### 確認用本文

------------------------------

公開日時 2013/10/08 03:52

国立病院機構久里浜医療センターの樋口進院長は10月7日、日本新薬主催のアルコール依存症治療に関するプレスセミナーで講演した中で、厚生労働科学研究の一環として2014年にアルコール依存症の治療ガイドライン(GL)を作成する予定と説明した。治療GLには今年5月に発売されたアルコール依存症治療薬として30年ぶりの新薬レグテクト(一般名:アカンプロサートカルシウム)も盛り込まれる。既存薬が肝臓に作用して飲酒すると強い吐き気などの不快症状を引き起こす「抗酒薬」なのに対して、レグテクトは脳に作用して飲酒欲求を下げる「断酒補助薬」との新たなカテゴリーの薬剤となる。

同医療センターはWHOから国内唯一のアルコール関連問題施設に指定されている。日本のアルコール依存症治療と研究の中心的な専門医療機関で、樋口院長はこの日、「アルコール依存症の治療最前線」と題して講演した。

アルコール依存症は常習飲酒の結果、自らお酒の飲み方をコントロールできなくなった病態のこと。自身の病気や外傷の原因になるほか、家庭崩壊や事故、犯罪といった社会問題を引き起こす可能性がある。アルコール依存症の推計患者数は約80万人だが、治療を受けている患者数は約4万人にとどまる。樋口院長は講演で、「アルコール依存症の治療が必要な患者の5%しか治療を受けていない。残りの人たちに対して治療をすすめる施策が必要」と指摘した。

------------------------------

### 提示資料
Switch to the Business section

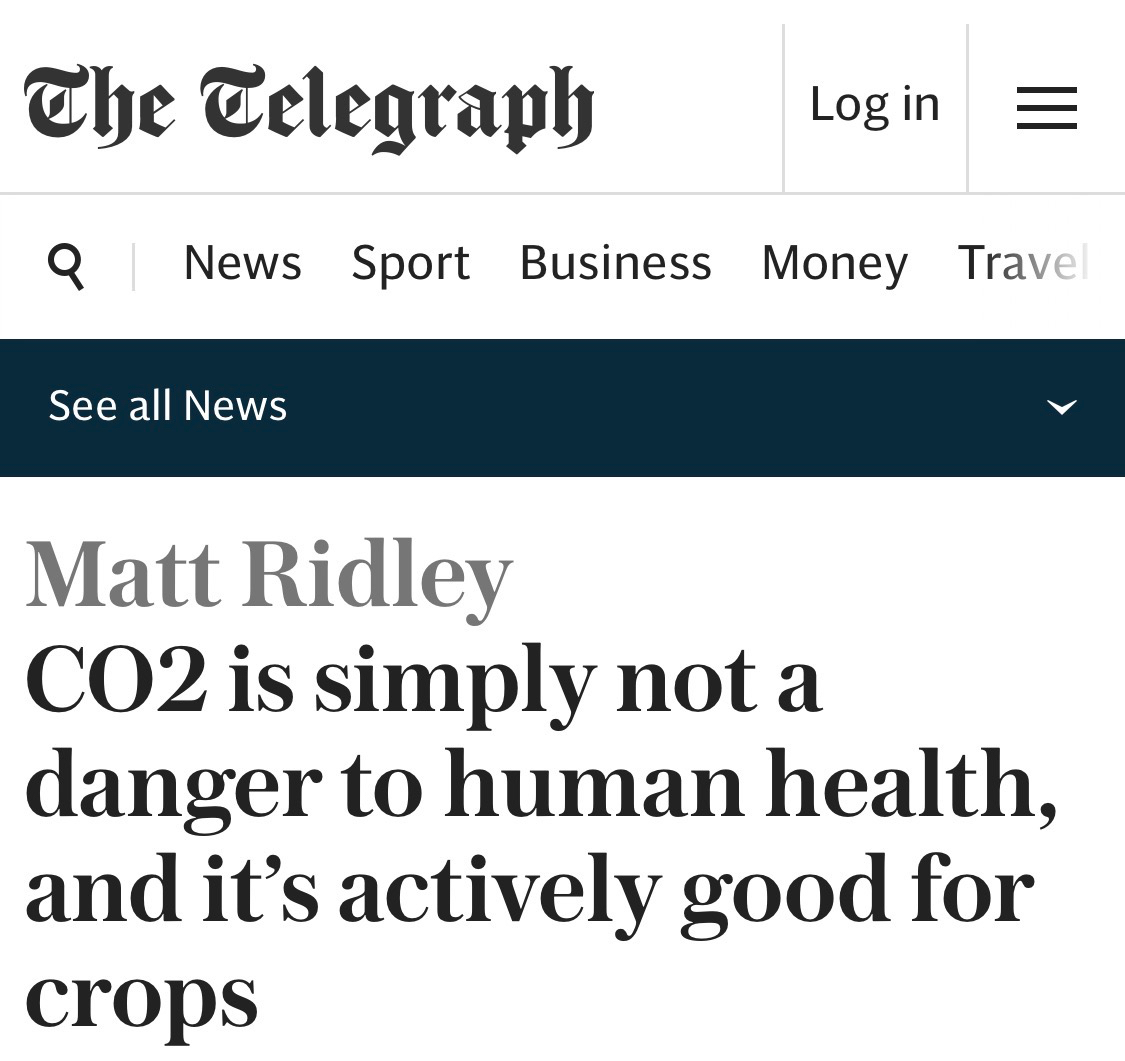pyautogui.click(x=615, y=263)
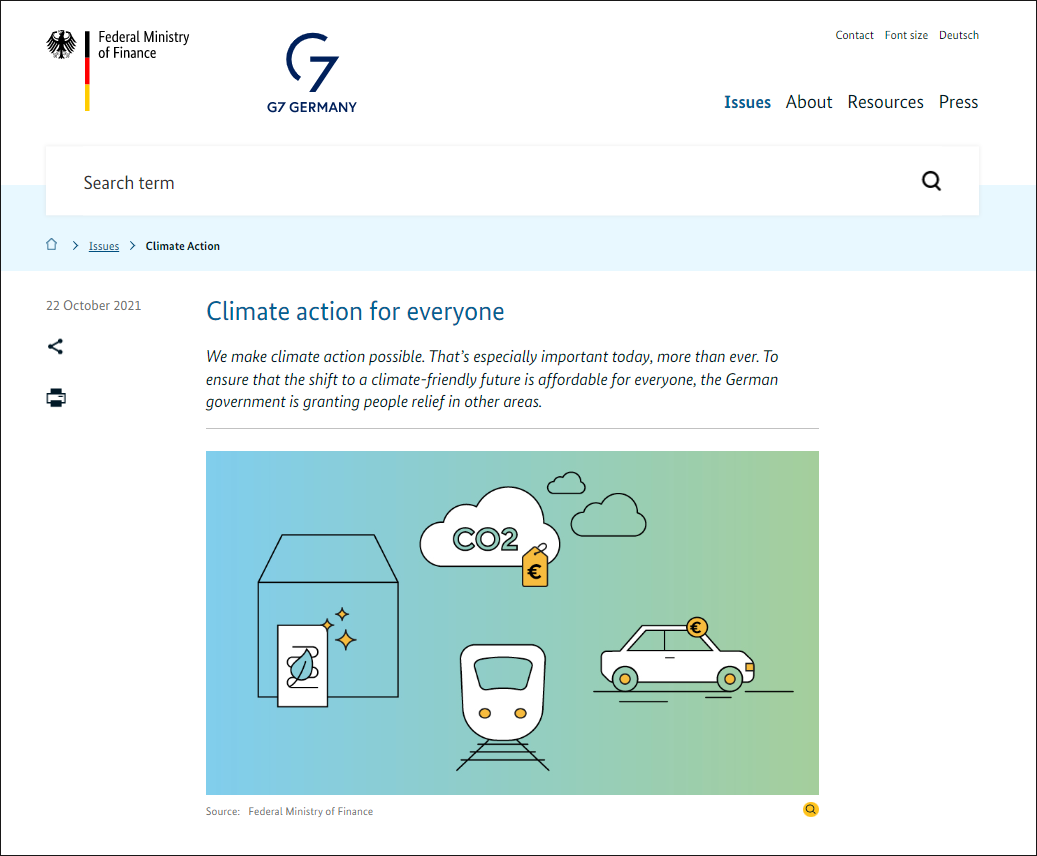Open the share icon
Viewport: 1037px width, 856px height.
[56, 347]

------------------------------

本文の「公開日時 2013/10/08 03:52」から「療最前線」と題して講演した。」までの部分で、「プレスセミナー」を「記者説明会」に置き換えて書き直してもらえますか。

### 解答
公開日時 2013/10/08 03:52

国立病院機構久里浜医療センターの樋口進院長は10月7日、日本新薬主催のアルコール依存症治療に関する記者説明会で講演した中で、厚生労働科学研究の一環として2014年にアルコール依存症の治療ガイドライン(GL)を作成する予定と説明した。治療GLには今年5月に発売されたアルコール依存症治療薬として30年ぶりの新薬レグテクト(一般名:アカンプロサートカルシウム)も盛り込まれる。既存薬が肝臓に作用して飲酒すると強い吐き気などの不快症状を引き起こす「抗酒薬」なのに対して、レグテクトは脳に作用して飲酒欲求を下げる「断酒補助薬」との新たなカテゴリーの薬剤となる。

同医療センターはWHOから国内唯一のアルコール関連問題施設に指定されている。日本のアルコール依存症治療と研究の中心的な専門医療機関で、樋口院長はこの日、「アルコール依存症の治療最前線」と題して講演した。